Islam Said (Arabic: إسلام سعيد), referred to as Islam Chipsy, is a member of Egyptian electronic music group EEK, whose style incorporates elements of traditional Arabic wedding and electronic instruments. Their style is seen as part of a new wave of Shaabi music, referred to as Electro Shaabi or Mahraganat (Arabic: مهرجانات).

Career 
Said plays the keyboard alongside two other band members, both drummers. They are collectively styled as "Islam Chipsy" and "EEK". Said has been referred to as a "preternaturally talented keyboard player", with a unique style consisting of blasts of tone clusters deployed by alternately punching, slapping and karate-chopping his keyboard.

Personal life 
Said adopted the stage name Chipsy when another keyboardist with the same name began to take credit for his tracks.  Supposedly, since Said was frequently seen eating Chipsy (local brand of Lay's in Egypt), people started to refer to him by the name, and it stuck.

He has become more prominent in Western media along with other Electro Chaabi artists such as Sadat, Figo and Alaa Fifty Cent, all coming from 100COPIES label in Cairo, where Said signed an open contract in 2014.
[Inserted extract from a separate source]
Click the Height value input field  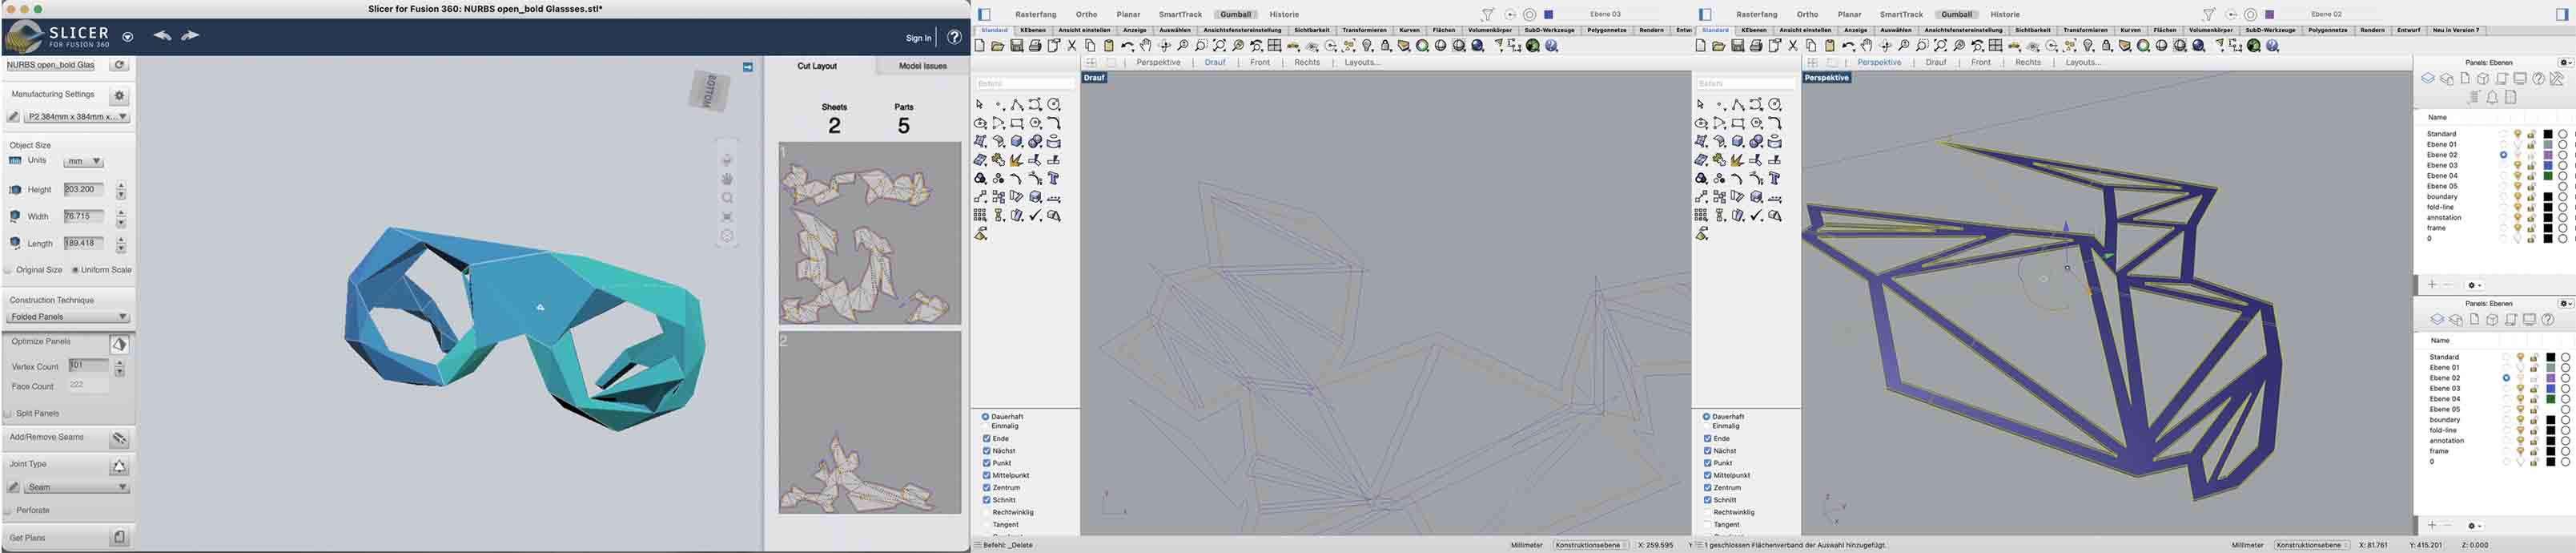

Said does not want to be associated with the Mahraganat movement, as it is very much based on MCs, and his genre is generally instrumental. His success has been propelled by the development of the Shabbi selection and deviates from its main patterns. In Western countries, he has been aided by the spread and circulation of Middle Eastern music online.

Said collaborates with Dubstep producers from the United Kingdom, such as Faze Miyake, Kode 9, Pinch, Mumdance and Artwork, as part of working with the British Council.